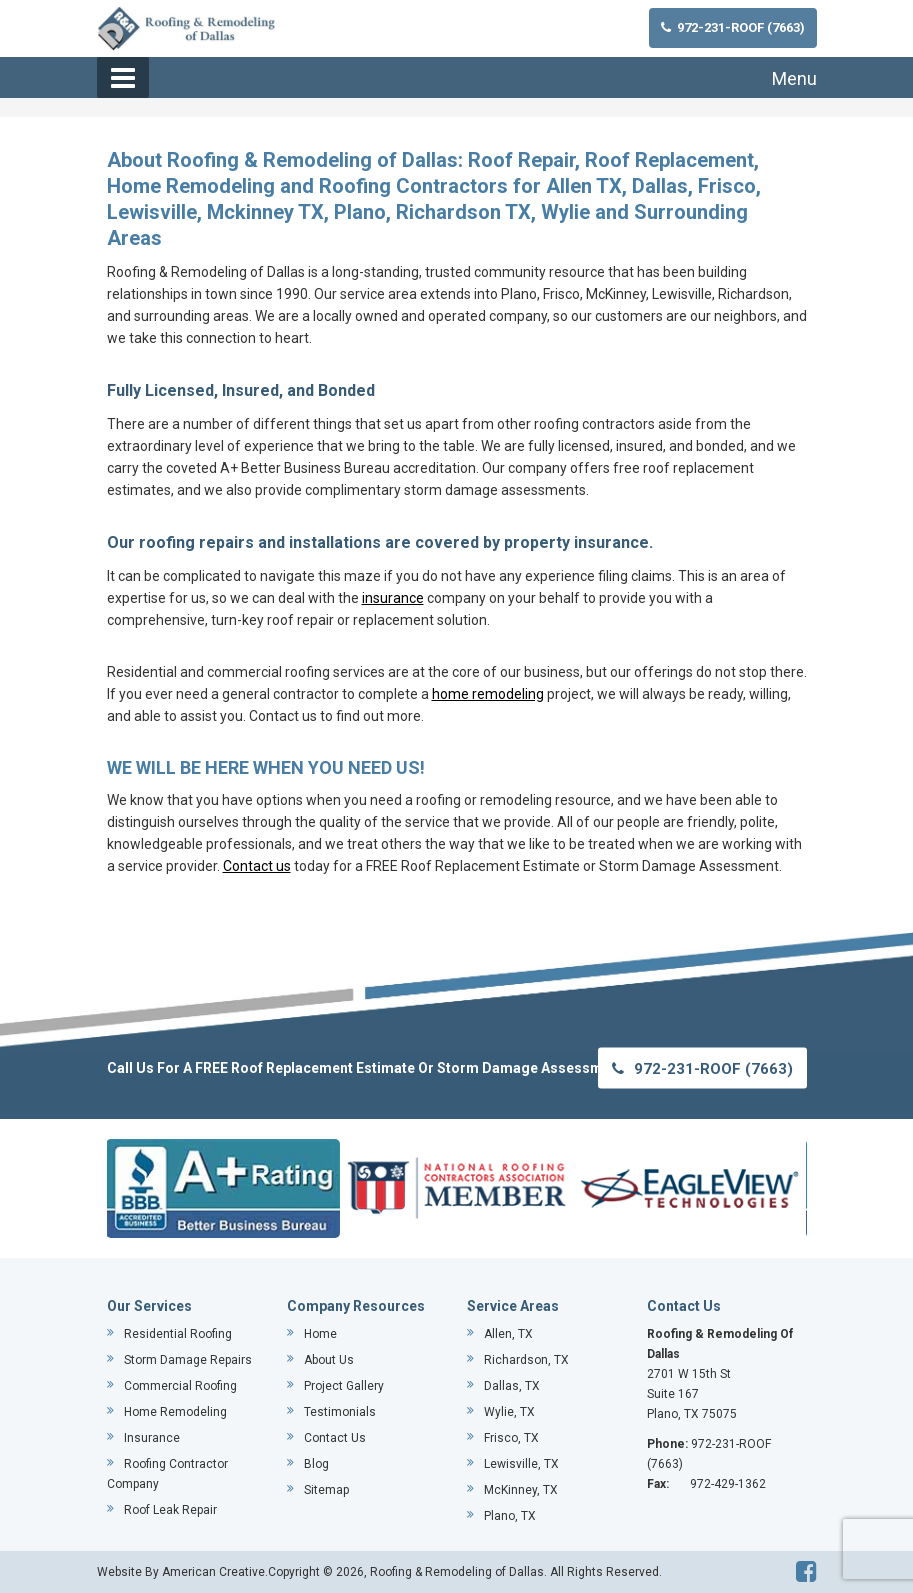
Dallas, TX (512, 1386)
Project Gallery (344, 1386)
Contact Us (335, 1438)
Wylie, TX (509, 1412)
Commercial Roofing (180, 1386)
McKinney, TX (521, 1490)
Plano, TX (510, 1516)
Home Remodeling (175, 1412)
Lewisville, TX (521, 1464)
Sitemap (326, 1490)
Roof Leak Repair (170, 1510)
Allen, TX (508, 1334)
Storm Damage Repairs (188, 1360)
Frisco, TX (511, 1438)
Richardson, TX (526, 1360)
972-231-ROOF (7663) (733, 27)
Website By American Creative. (182, 1572)
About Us (329, 1360)
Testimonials (340, 1412)
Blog (316, 1464)
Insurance (152, 1438)
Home (320, 1334)
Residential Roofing (178, 1334)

====

▶ _EXERCISE REQUIREMENTS_
Could you copy every line of the records above word for word, omitting the pictures?

▶ _TASK RESPONSE_
Dallas, TX (512, 1386)
Project Gallery (344, 1386)
Contact Us (335, 1438)
Wylie, TX (509, 1412)
Commercial Roofing (180, 1386)
McKinney, TX (521, 1490)
Plano, TX (510, 1516)
Home Remodeling (175, 1412)
Lewisville, TX (521, 1464)
Sitemap (326, 1490)
Roof Leak Repair (170, 1510)
Allen, TX (508, 1334)
Storm Damage Repairs (188, 1360)
Frisco, TX (511, 1438)
Richardson, TX (526, 1360)
972-231-ROOF (7663) (733, 27)
Website By American Creative. (182, 1572)
About Us (329, 1360)
Testimonials (340, 1412)
Blog (316, 1464)
Insurance (152, 1438)
Home (320, 1334)
Residential Roofing (178, 1334)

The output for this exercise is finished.